PROBLEM DETAILS - Report each line of the data that has "Switch" somewhere in it.

DATA IN THIS EXERCISE -
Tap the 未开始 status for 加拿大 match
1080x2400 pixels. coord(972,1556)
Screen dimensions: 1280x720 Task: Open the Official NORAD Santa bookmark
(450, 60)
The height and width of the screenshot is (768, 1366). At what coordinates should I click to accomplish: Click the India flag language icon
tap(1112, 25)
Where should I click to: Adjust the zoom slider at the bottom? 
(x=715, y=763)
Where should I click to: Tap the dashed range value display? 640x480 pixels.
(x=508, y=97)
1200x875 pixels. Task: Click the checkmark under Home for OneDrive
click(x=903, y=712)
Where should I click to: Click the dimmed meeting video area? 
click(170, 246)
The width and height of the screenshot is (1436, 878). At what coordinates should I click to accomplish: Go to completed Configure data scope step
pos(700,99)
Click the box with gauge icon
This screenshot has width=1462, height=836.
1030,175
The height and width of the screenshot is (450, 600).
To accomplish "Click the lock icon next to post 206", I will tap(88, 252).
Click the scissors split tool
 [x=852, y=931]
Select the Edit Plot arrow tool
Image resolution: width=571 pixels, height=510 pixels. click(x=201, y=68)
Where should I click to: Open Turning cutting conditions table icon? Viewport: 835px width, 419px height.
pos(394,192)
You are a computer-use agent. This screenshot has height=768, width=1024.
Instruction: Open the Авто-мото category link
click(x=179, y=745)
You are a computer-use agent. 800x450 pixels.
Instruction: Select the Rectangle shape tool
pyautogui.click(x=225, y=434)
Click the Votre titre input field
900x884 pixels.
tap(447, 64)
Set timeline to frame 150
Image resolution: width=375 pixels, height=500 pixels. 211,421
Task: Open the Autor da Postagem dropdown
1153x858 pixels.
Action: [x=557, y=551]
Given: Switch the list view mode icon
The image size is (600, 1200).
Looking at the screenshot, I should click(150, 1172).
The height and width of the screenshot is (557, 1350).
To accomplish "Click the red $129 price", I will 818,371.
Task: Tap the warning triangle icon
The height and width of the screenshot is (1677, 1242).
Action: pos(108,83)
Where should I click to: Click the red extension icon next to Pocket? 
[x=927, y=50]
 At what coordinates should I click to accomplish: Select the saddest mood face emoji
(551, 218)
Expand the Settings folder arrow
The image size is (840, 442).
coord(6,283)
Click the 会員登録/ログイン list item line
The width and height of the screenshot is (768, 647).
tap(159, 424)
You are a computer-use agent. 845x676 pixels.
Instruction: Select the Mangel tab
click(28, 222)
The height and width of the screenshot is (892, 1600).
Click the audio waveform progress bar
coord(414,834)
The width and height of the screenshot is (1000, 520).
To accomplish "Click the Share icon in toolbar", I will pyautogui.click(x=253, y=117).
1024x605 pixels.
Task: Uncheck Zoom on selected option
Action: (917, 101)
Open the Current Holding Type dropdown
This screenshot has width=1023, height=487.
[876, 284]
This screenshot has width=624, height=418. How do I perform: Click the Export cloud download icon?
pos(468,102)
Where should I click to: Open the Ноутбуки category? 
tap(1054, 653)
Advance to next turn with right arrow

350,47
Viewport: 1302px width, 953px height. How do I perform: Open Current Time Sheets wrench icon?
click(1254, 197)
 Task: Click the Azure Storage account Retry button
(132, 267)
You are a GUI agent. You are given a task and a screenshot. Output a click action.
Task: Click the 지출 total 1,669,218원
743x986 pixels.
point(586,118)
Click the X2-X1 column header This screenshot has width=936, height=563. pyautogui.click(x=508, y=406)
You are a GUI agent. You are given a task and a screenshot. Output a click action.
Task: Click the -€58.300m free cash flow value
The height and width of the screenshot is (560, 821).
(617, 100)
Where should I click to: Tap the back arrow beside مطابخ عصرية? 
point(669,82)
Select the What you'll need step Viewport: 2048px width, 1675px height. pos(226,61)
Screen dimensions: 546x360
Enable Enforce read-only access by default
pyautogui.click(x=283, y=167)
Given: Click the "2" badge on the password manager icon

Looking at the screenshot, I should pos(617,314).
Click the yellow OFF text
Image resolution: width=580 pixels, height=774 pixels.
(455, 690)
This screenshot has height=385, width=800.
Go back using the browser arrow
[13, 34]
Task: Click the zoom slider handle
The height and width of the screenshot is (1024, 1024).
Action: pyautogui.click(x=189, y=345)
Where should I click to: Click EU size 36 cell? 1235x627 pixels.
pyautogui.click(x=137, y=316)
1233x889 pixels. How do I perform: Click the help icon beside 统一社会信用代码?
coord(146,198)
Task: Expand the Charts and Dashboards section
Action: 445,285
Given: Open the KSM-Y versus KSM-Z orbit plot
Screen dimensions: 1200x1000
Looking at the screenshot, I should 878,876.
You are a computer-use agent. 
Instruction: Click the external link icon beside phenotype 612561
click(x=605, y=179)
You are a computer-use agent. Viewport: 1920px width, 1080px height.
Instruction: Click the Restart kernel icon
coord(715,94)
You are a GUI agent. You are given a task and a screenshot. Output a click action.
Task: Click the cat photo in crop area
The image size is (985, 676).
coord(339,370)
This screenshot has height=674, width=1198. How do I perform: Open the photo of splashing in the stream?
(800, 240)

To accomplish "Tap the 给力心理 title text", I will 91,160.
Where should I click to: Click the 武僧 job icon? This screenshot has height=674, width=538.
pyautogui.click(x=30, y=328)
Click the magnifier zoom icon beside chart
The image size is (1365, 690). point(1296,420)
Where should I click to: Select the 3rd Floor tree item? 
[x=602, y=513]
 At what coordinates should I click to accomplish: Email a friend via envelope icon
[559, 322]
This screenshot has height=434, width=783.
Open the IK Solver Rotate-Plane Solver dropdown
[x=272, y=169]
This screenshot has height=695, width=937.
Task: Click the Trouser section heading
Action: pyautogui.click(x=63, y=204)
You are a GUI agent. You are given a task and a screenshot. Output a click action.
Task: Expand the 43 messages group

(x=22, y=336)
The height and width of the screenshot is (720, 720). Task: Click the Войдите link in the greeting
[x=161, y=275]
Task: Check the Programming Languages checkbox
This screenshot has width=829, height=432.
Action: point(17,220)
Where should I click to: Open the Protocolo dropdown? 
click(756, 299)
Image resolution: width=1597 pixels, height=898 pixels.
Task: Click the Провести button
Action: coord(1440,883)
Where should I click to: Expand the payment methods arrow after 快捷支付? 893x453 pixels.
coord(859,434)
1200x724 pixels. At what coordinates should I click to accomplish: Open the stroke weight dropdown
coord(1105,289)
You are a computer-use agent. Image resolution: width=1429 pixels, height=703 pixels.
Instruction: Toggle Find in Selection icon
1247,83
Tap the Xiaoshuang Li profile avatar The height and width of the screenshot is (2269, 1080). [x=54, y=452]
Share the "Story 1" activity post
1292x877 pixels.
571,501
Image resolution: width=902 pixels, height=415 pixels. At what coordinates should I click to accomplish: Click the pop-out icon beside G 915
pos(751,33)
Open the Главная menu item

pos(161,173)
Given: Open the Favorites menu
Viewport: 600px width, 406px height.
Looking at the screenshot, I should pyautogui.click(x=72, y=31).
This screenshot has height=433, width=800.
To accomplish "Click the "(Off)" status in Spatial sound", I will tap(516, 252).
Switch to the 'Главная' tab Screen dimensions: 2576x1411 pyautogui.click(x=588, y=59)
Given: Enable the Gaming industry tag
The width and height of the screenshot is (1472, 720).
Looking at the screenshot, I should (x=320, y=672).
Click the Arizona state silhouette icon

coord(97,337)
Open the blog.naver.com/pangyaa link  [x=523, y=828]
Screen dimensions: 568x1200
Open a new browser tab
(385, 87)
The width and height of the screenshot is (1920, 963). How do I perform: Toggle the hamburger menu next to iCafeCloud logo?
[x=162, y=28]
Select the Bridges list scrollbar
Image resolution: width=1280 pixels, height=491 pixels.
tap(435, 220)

WRITTEN RESPONSE -
Given: Switch the list view mode icon
Switch to the 'Главная' tab Screen dimensions: 2576x1411 pyautogui.click(x=588, y=59)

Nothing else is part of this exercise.